O presidente Jair Bolsonaro afirmou neste domingo (2) que o governo está mobilizando senadores para garantir a aprovação da medida provisória que estabelece um pente-fino em benefícios previdenciários.

A MP foi editada por Bolsonaro em 18 de janeiro e perderá validade nesta segunda-feira (3). Dessa forma, o Senado precisará aprovar o texto, sem promover alterações, em um dia que não costuma haver sessão deliberativa na Casa.

Se a proposta for alterada pelos senadores, terá de ser analisada novamente pela Câmara, o que praticamente inviabilizará a aprovação da medida. Caso o texto não seja aprovado a tempo, a medida deixará de valer.

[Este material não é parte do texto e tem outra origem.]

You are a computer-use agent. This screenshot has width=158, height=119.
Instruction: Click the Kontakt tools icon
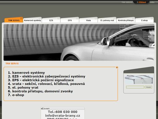click(x=42, y=108)
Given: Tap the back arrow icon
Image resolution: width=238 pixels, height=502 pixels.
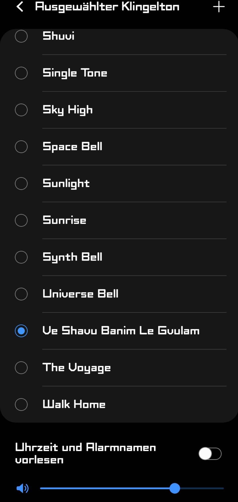Looking at the screenshot, I should tap(20, 7).
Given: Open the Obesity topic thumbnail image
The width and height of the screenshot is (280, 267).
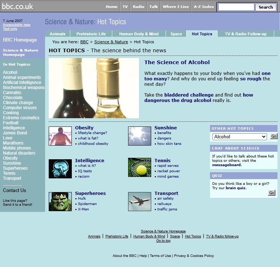Looking at the screenshot, I should tap(60, 136).
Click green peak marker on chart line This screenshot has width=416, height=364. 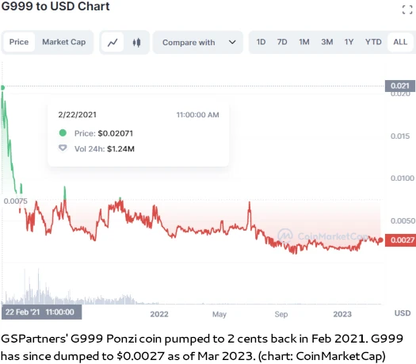pos(2,87)
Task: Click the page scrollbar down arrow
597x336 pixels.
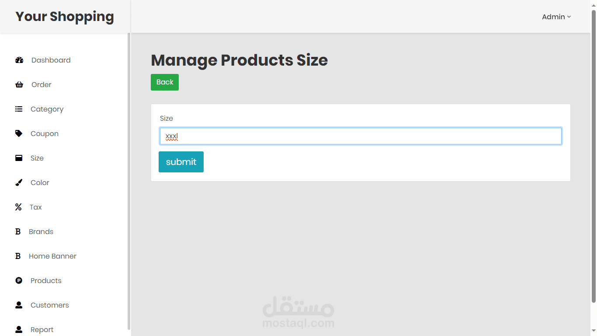Action: tap(594, 331)
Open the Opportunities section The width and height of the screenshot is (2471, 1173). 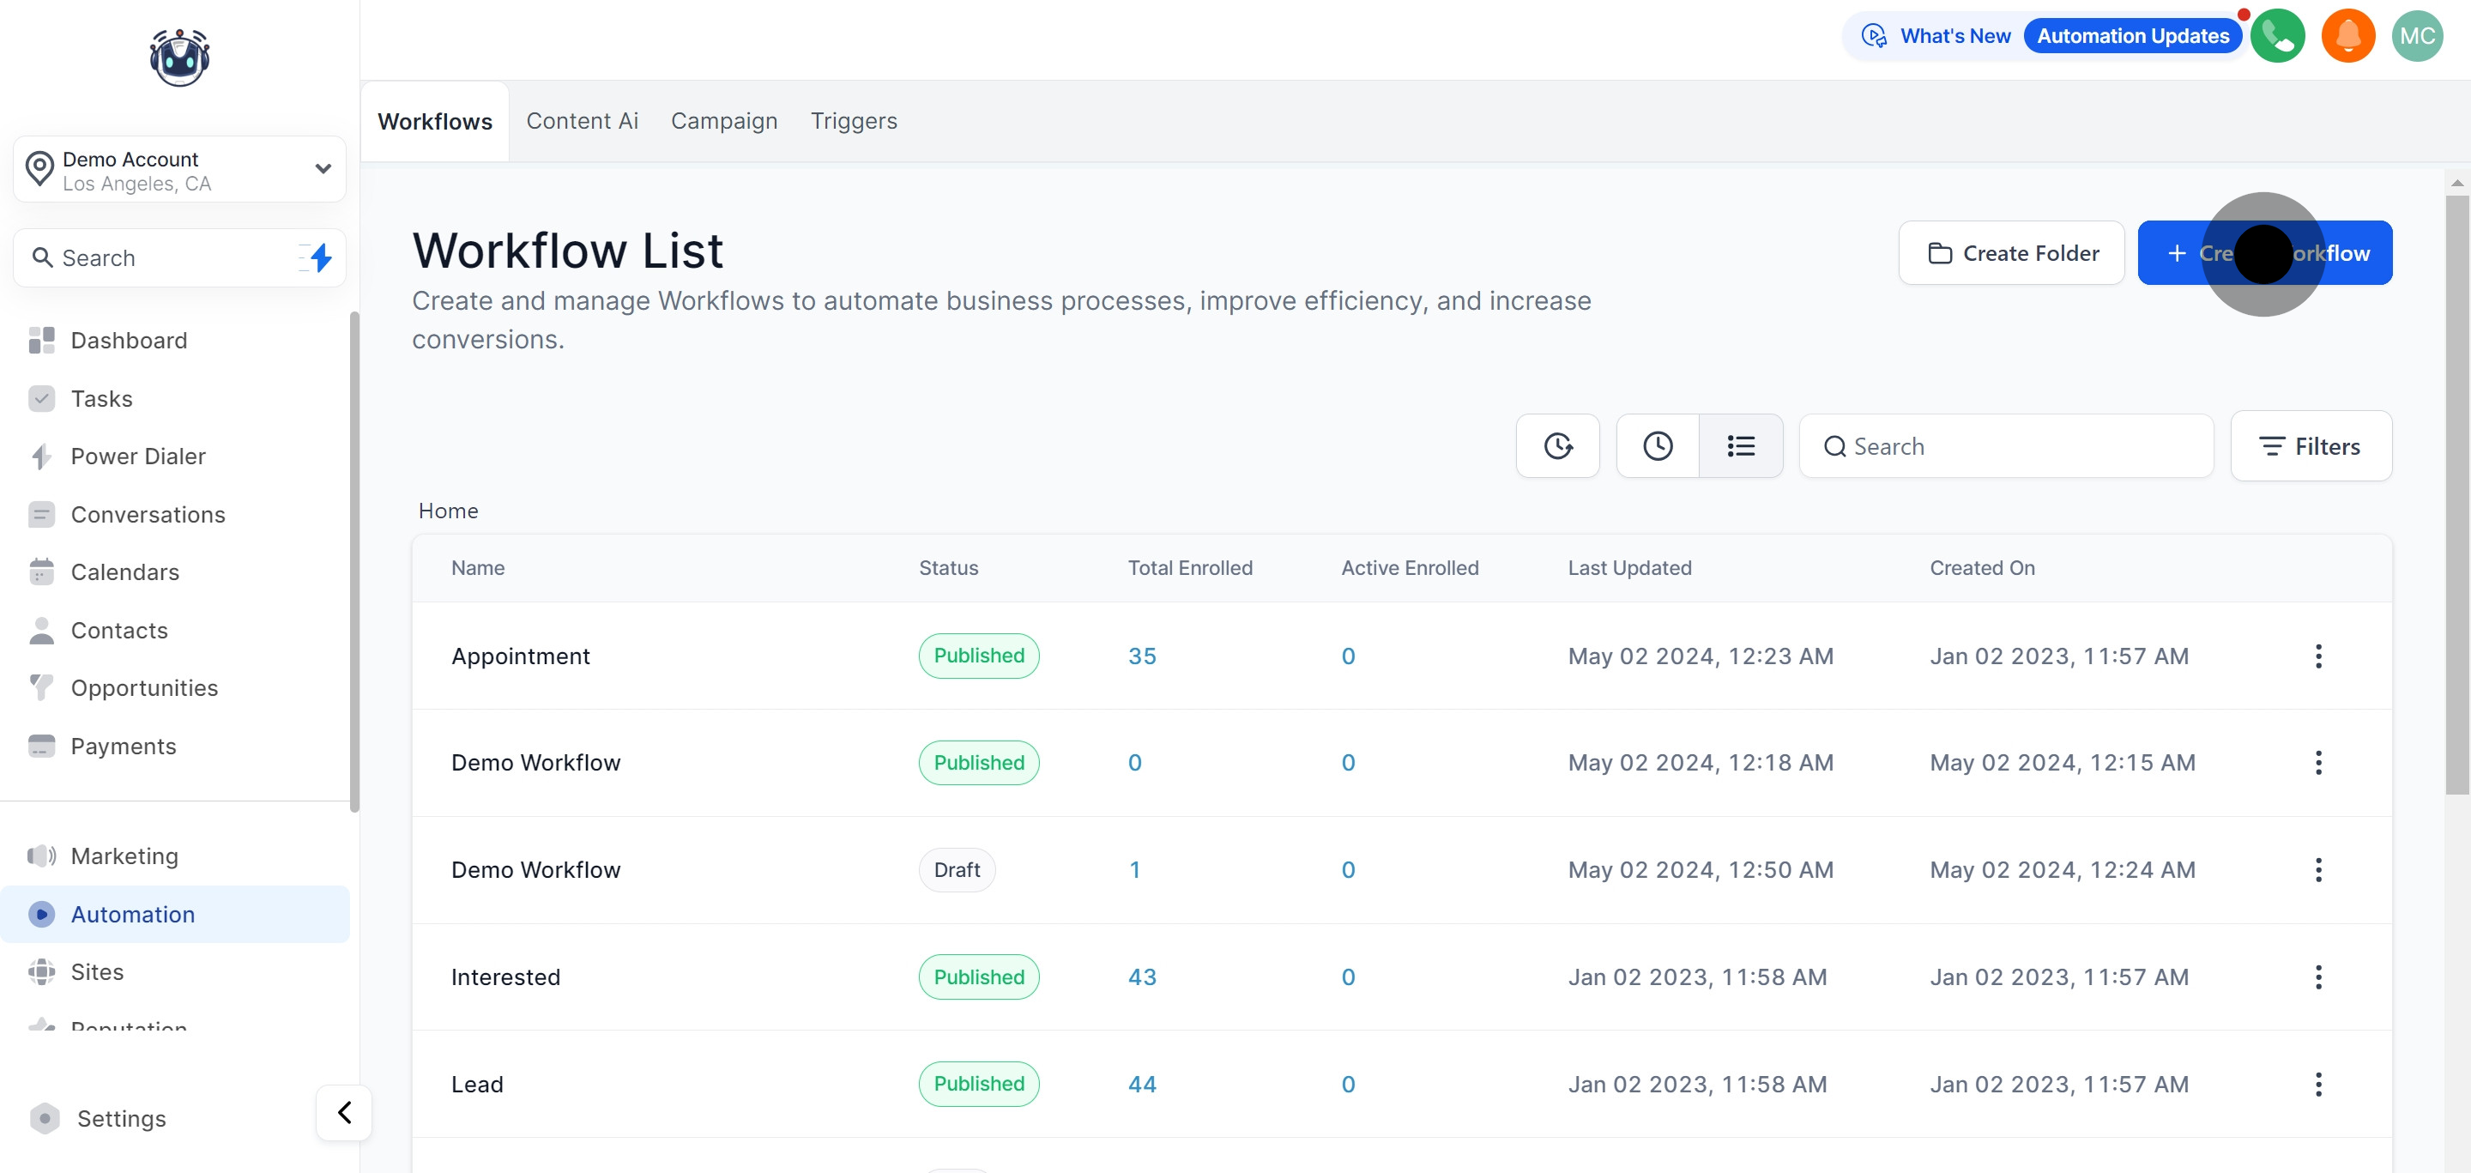pos(144,688)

“Estamos mobilizando os senadores para comparecer. Se Deus quiser, vai dar certo”, disse Bolsonaro ao chegar no Palácio da Alvorada neste domingo. O presidente passou o dia na residência oficial da Granja do Torto. em Brasília.

Inicialmente, a expectativa do presidente do Senado, Davi Alcolumbre (DEM-AP) era fazer uma votação simbólica da MP na última quinta. Mas, diante da falta de senadores em plenário e da possibilidade de a oposição apresentar um pedido de verificação do quórum, a análise do texto foi adiada.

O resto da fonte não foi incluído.